The white-naped woodpecker (Chrysocolaptes festivus) is woodpecker which is a widespread but a scarce breeder in the Indian subcontinent.
It is associated with open forest and scrub with some trees. It nests in a tree hole, laying one or two white eggs.

==Taxonomy==
The white-naped woodpecker was described by the French polymath Georges-Louis Leclerc, Comte de Buffon in 1780 in his Histoire Naturelle des Oiseaux from a specimen collected in Goa, on the southwest coast of India. The bird was also illustrated in a hand-coloured plate engraved by François-Nicolas Martinet in the Planches Enluminées D'Histoire Naturelle which was produced under the supervision of Edme-Louis Daubenton to accompany Buffon's text. Neither the plate caption nor Buffon's description included a scientific name but in 1783 the Dutch naturalist Pieter Boddaert coined the binomial name Picus festivus in his catalogue of the Planches Enluminées. The white-naped woodpecker is now placed in the genus Chrysocolaptes that was introduced by the English zoologist Edward Blyth in 1843. The genus name combines the Ancient Greek khrusos meaning "gold" and kolaptēs meaning "chiseller". The specific epithet festivus is Latin for "festive" or "cheerful".

Two subspecies are recognised:
- C. f. festivus (Boddaert, 1783) – central and south India
- C. f. tantus Ripley, 1946 – Sri Lanka

==Description==
The white-naped woodpecker is a large species at 29 cm in length. It is a typical woodpecker shape. The white hind neck extends down the back, and the black shoulder patches also continue onto the back to form a V-shape bordering the white. The rest of the upperparts and wings are golden yellow. The rump and tail are black, and the underparts are white with dark chevron markings. The head is whitish with a dark moustache stripe and a black eye patch that extends down the neck sides. The adult male white-naped woodpecker has a red crown and females have a yellow crown. Young birds are colored like the female, but duller.

Like other woodpeckers, this species has a straight pointed bill, a stiff tail to provide support against tree trunks, and zygodactyl or "yoked" feet, with two toes pointing forward, and two backward. The long tongue can dart forward to capture insects.
=-=-=
WHAT TO WORK ON
1) Please update the part of the woodpecker text that opens with the words containing "Like other woodpeckers, this" and closes with "to capture insects.", changing "tree trunks" to "branches".
2) In the woodpecker text, what color is the crown of the adult male?

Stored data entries
=-=-=
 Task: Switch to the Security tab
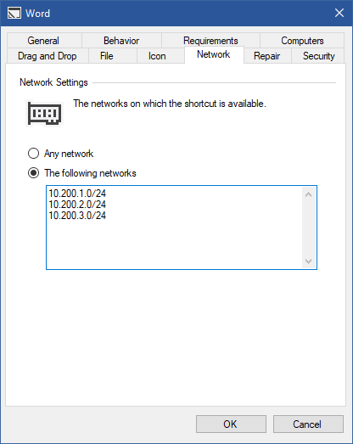click(319, 56)
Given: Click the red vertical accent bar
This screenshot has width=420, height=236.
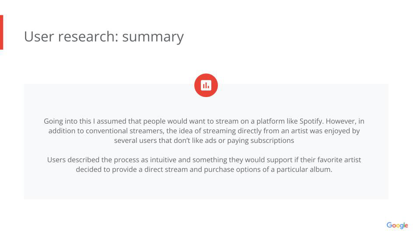Looking at the screenshot, I should coord(1,32).
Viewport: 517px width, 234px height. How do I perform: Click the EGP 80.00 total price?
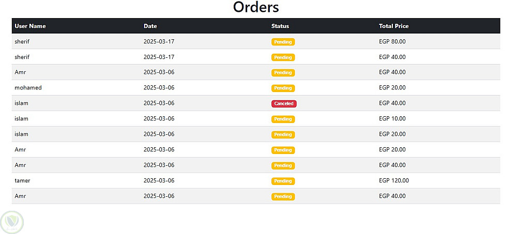pyautogui.click(x=392, y=41)
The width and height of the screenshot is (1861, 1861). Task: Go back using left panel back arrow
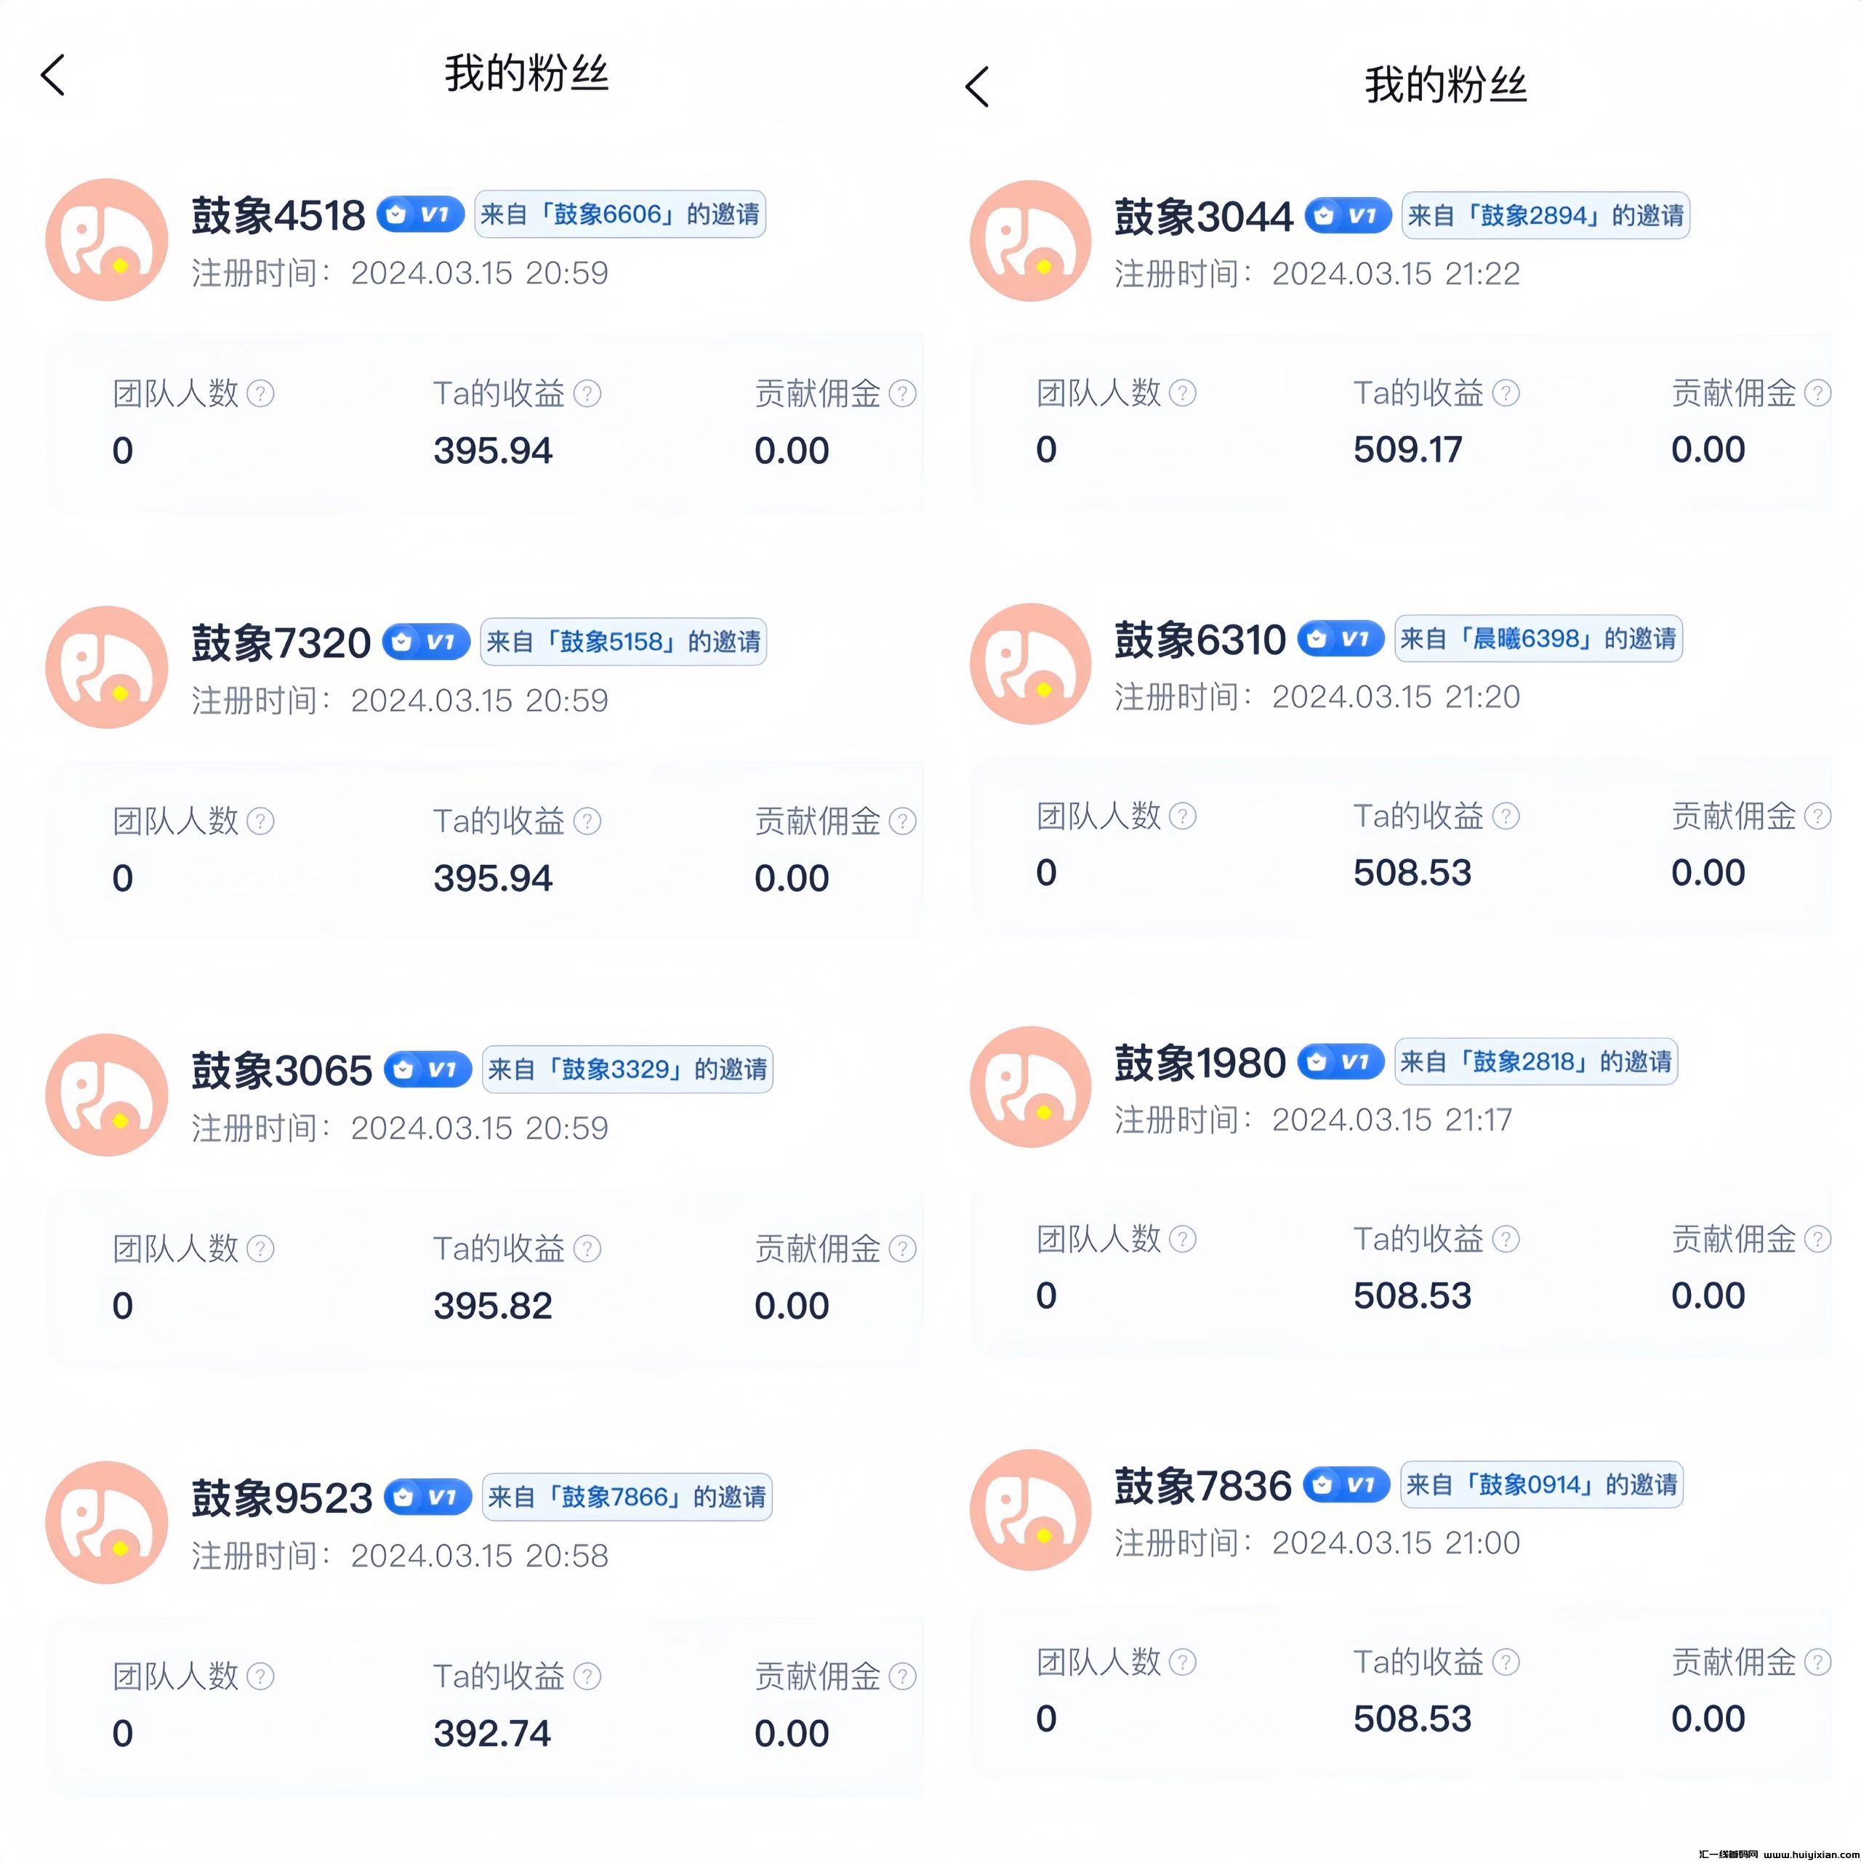(x=54, y=75)
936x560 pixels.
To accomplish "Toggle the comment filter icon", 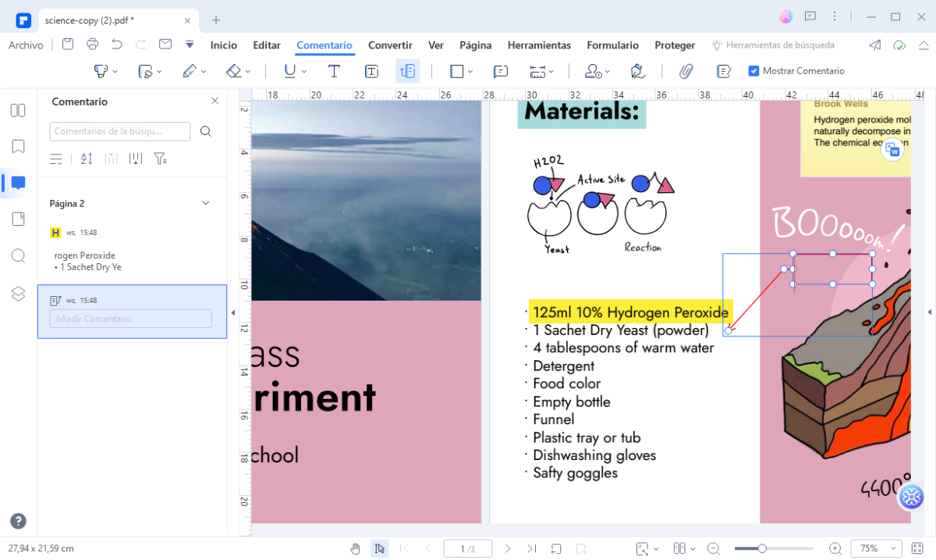I will (161, 159).

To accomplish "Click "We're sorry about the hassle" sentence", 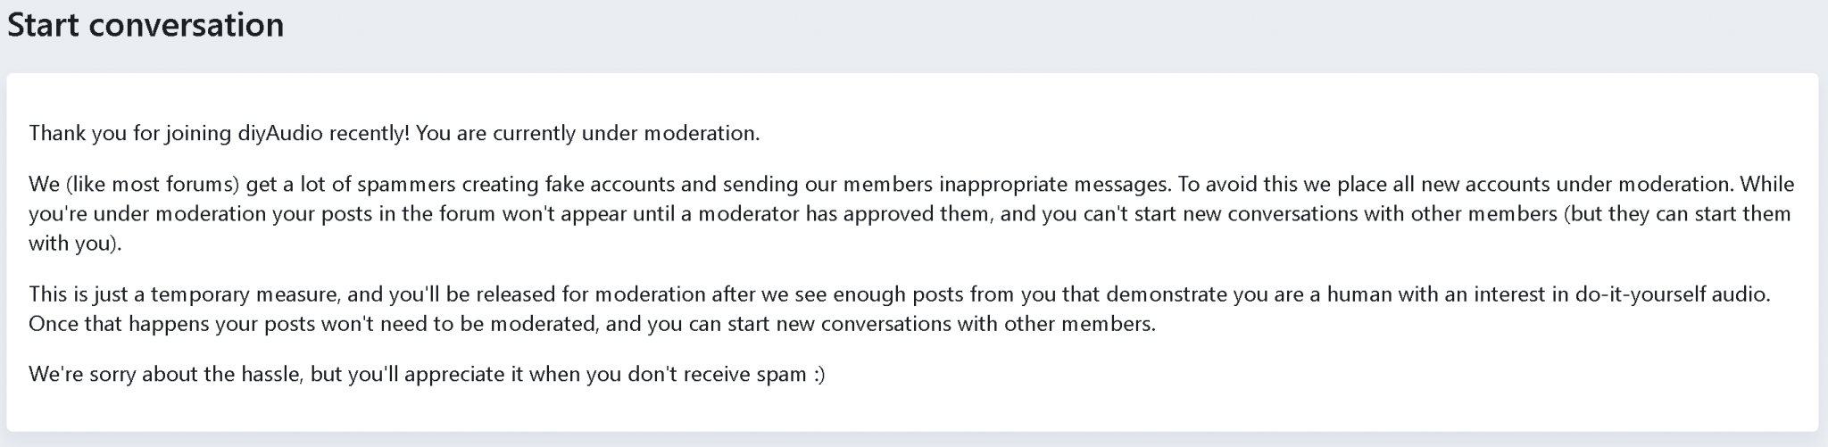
=-=-=
ANSWERS BY ITEM
1)
Like other woodpeckers, this species has a straight pointed bill, a stiff tail to provide support against branches, and zygodactyl or "yoked" feet, with two toes pointing forward, and two backward. The long tongue can dart forward to capture insects.

2) Red.